------ EXERCISE MATERIAL ------

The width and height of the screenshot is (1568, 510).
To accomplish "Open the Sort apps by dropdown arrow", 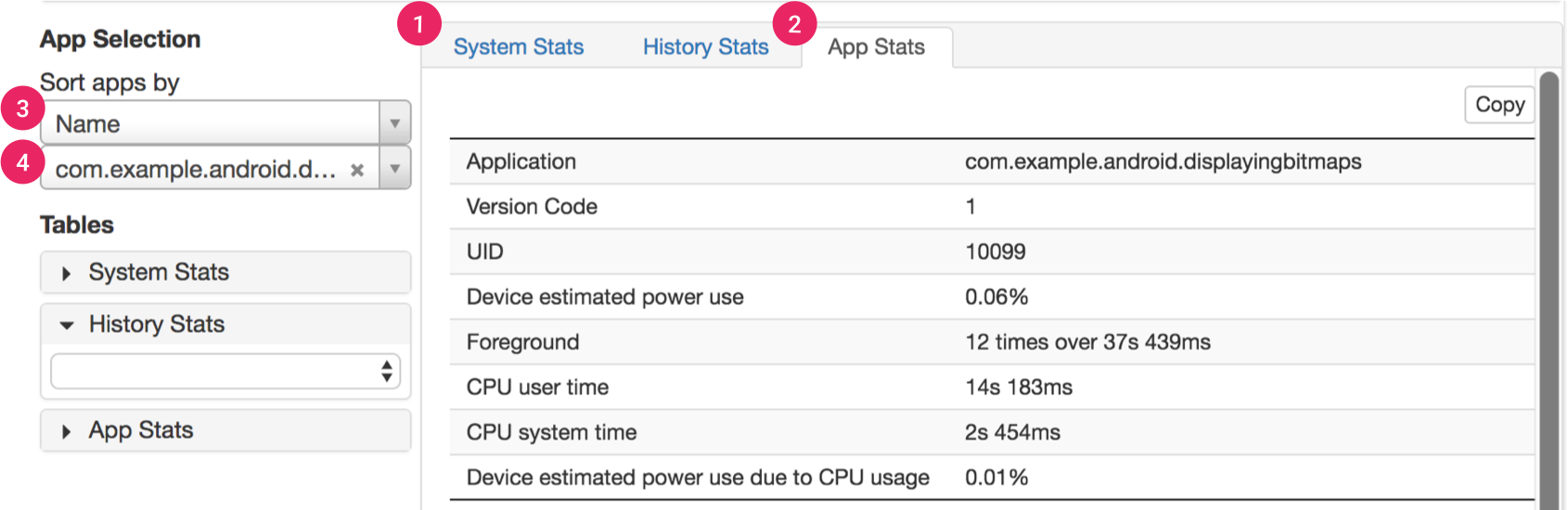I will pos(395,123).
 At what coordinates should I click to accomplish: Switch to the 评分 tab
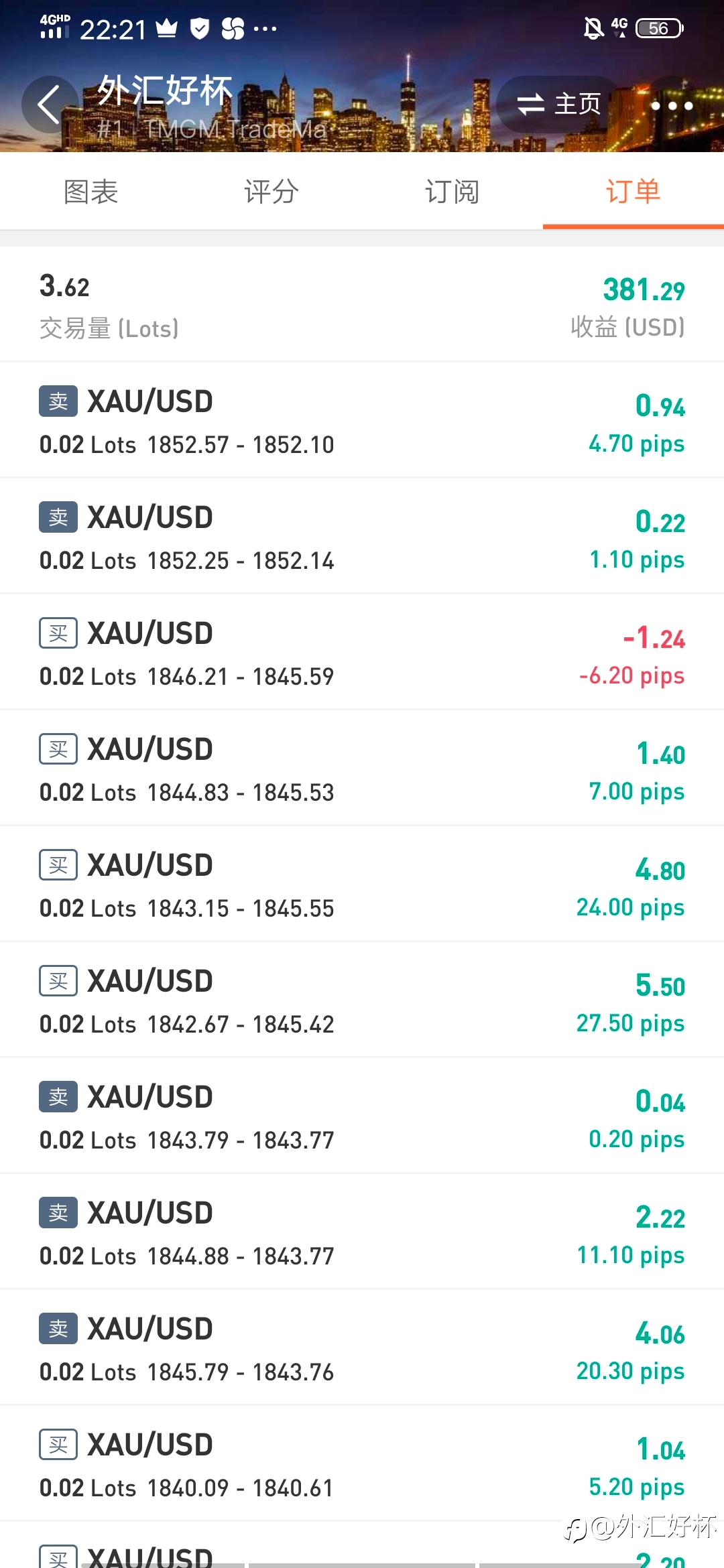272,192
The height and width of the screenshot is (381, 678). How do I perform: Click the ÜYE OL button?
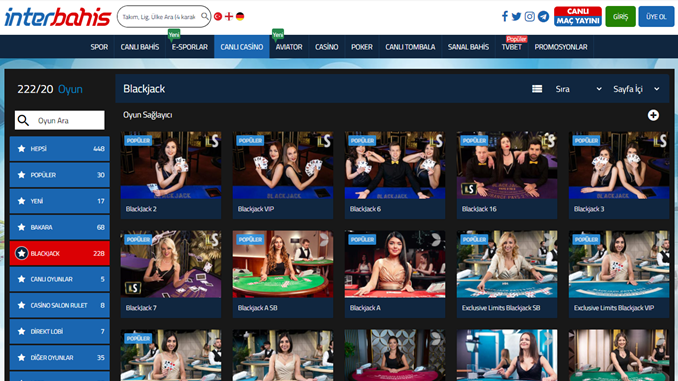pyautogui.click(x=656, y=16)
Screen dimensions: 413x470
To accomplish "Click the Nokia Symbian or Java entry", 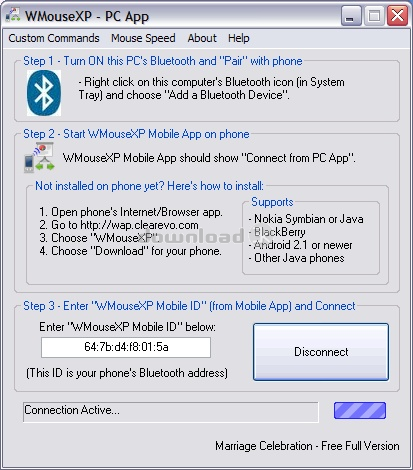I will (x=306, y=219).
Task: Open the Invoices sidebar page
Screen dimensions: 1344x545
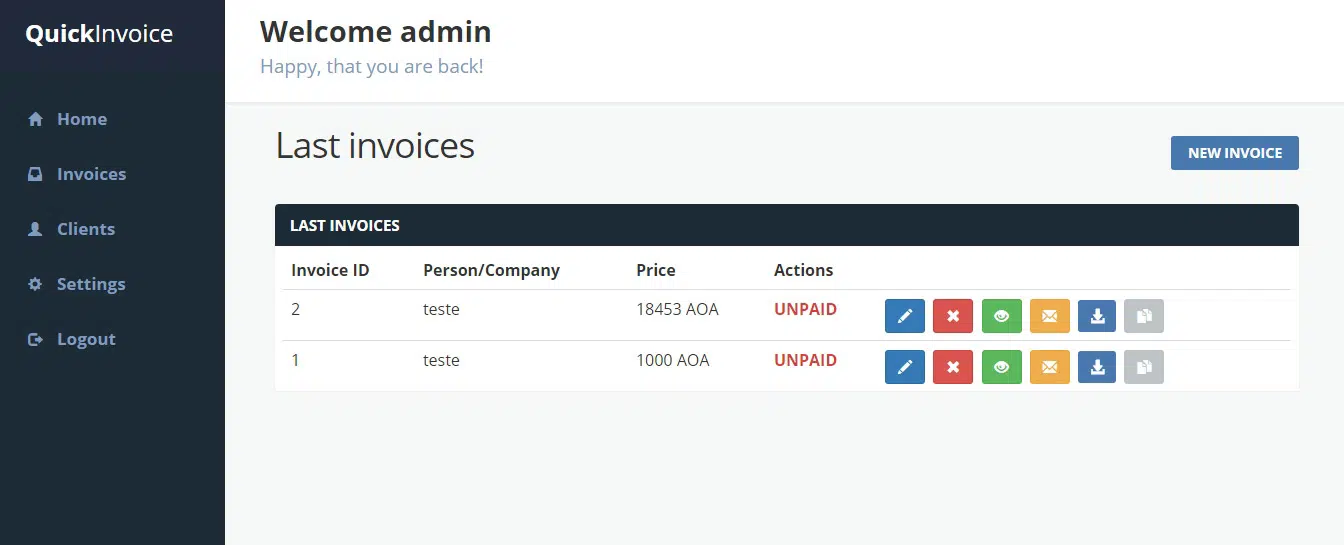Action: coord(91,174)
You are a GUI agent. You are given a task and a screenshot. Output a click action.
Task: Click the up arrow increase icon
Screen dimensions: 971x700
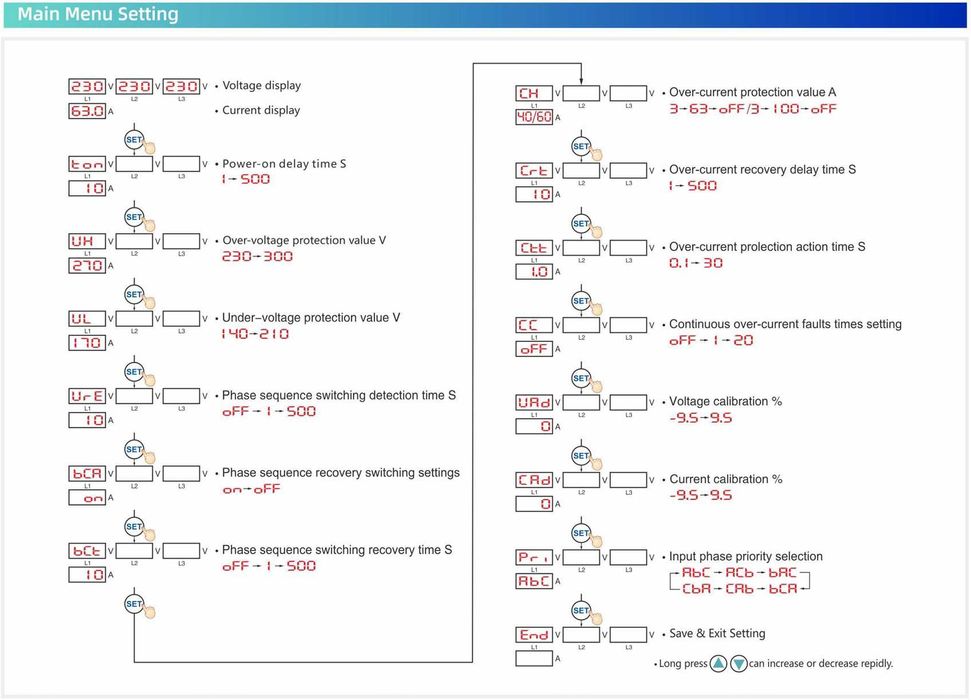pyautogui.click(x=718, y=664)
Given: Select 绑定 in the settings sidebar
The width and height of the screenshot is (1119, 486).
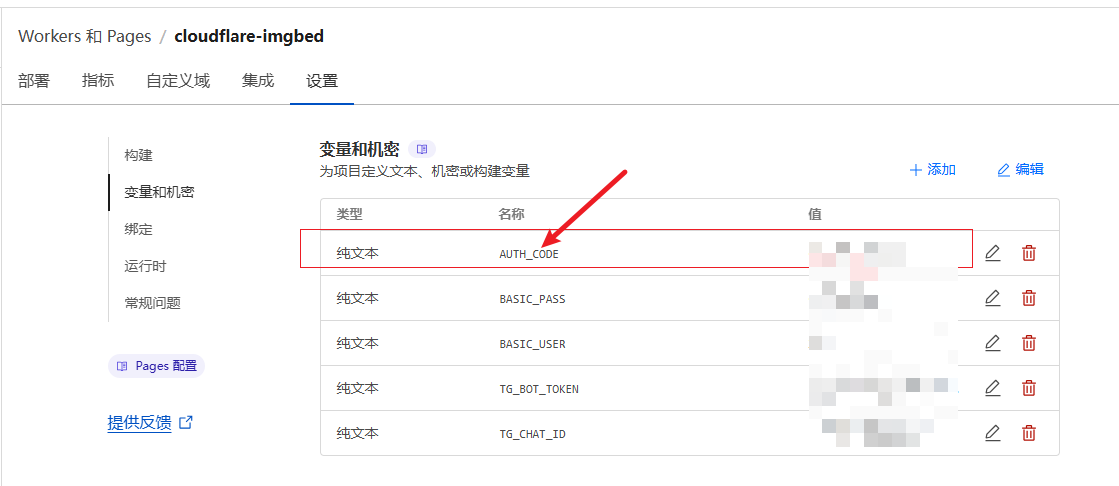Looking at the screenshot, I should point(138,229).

------

Take the line containing "Screen dimensions: 1344x545" through the last line of the material and retype exactly those lines, both ends included, with no pictures.

> [REPLY]
Screen dimensions: 1344x545
Action: coord(91,174)
You are a GUI agent. You are given a task and a screenshot. Output a click action.
Task: Click the up arrow increase icon
Screen dimensions: 971x700
pyautogui.click(x=718, y=664)
Given: Select 绑定 in the settings sidebar
The width and height of the screenshot is (1119, 486).
Looking at the screenshot, I should point(138,229).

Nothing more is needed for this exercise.